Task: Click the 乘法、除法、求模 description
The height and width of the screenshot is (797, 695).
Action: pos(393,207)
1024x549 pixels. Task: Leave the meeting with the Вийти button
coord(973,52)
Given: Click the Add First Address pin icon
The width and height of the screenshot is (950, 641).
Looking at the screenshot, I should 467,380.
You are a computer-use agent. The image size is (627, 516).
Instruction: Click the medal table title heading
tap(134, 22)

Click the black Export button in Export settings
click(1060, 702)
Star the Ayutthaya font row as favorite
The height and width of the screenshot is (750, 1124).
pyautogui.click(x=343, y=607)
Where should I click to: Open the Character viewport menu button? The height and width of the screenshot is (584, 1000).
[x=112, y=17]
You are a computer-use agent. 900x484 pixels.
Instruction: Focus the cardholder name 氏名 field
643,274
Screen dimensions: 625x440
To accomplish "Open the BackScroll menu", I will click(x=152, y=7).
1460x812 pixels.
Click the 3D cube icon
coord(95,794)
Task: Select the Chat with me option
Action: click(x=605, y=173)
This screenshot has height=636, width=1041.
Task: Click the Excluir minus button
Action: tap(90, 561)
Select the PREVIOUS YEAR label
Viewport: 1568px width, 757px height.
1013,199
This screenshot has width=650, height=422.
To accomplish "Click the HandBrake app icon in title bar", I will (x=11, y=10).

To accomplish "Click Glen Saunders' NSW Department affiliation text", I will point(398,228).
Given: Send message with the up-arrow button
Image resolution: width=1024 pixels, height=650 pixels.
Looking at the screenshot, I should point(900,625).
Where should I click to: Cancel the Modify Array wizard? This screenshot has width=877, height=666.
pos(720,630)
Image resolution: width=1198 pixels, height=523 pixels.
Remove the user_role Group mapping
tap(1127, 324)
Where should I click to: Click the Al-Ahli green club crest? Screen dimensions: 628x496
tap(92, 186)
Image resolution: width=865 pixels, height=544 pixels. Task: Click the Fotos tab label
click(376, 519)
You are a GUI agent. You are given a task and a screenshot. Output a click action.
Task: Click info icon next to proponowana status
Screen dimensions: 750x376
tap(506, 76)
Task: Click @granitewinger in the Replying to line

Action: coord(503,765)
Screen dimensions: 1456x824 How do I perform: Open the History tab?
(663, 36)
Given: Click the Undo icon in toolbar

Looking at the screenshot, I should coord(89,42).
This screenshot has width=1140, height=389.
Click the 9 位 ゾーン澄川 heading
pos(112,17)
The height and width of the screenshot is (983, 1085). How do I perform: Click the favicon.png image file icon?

__Instructions for the task__
Transcribe the material above in its entirety, precisely as written.

__Answer space__
Task: Click the 乘法、除法、求模 description
The height and width of the screenshot is (797, 695).
Action: pos(393,207)
1024x549 pixels. Task: Leave the meeting with the Вийти button
coord(973,52)
Given: Click the Add First Address pin icon
The width and height of the screenshot is (950, 641).
Looking at the screenshot, I should 467,380.
You are a computer-use agent. The image size is (627, 516).
Instruction: Click the medal table title heading
tap(134, 22)

Click the black Export button in Export settings
click(1060, 702)
Star the Ayutthaya font row as favorite
The height and width of the screenshot is (750, 1124).
pyautogui.click(x=343, y=607)
Where should I click to: Open the Character viewport menu button? The height and width of the screenshot is (584, 1000).
[x=112, y=17]
You are a computer-use agent. 900x484 pixels.
Instruction: Focus the cardholder name 氏名 field
643,274
Screen dimensions: 625x440
To accomplish "Open the BackScroll menu", I will click(x=152, y=7).
1460x812 pixels.
Click the 3D cube icon
coord(95,794)
Task: Select the Chat with me option
Action: click(x=605, y=173)
This screenshot has height=636, width=1041.
Task: Click the Excluir minus button
Action: tap(90, 561)
Select the PREVIOUS YEAR label
Viewport: 1568px width, 757px height.
1013,199
This screenshot has width=650, height=422.
To accomplish "Click the HandBrake app icon in title bar", I will (x=11, y=10).

To accomplish "Click Glen Saunders' NSW Department affiliation text", I will point(398,228).
Given: Send message with the up-arrow button
Image resolution: width=1024 pixels, height=650 pixels.
Looking at the screenshot, I should point(900,625).
Where should I click to: Cancel the Modify Array wizard? This screenshot has width=877, height=666.
pos(720,630)
Image resolution: width=1198 pixels, height=523 pixels.
Remove the user_role Group mapping
tap(1127, 324)
Where should I click to: Click the Al-Ahli green club crest? Screen dimensions: 628x496
tap(92, 186)
Image resolution: width=865 pixels, height=544 pixels. Task: Click the Fotos tab label
click(376, 519)
You are a GUI agent. You are given a task and a screenshot. Output a click action.
Task: Click info icon next to proponowana status
Screen dimensions: 750x376
tap(506, 76)
Task: Click @granitewinger in the Replying to line

Action: coord(503,765)
Screen dimensions: 1456x824 How do I perform: Open the History tab?
(663, 36)
Given: Click the Undo icon in toolbar

Looking at the screenshot, I should coord(89,42).
This screenshot has width=1140, height=389.
Click the 9 位 ゾーン澄川 heading
pos(112,17)
The height and width of the screenshot is (983, 1085). How do I perform: Click the favicon.png image file icon?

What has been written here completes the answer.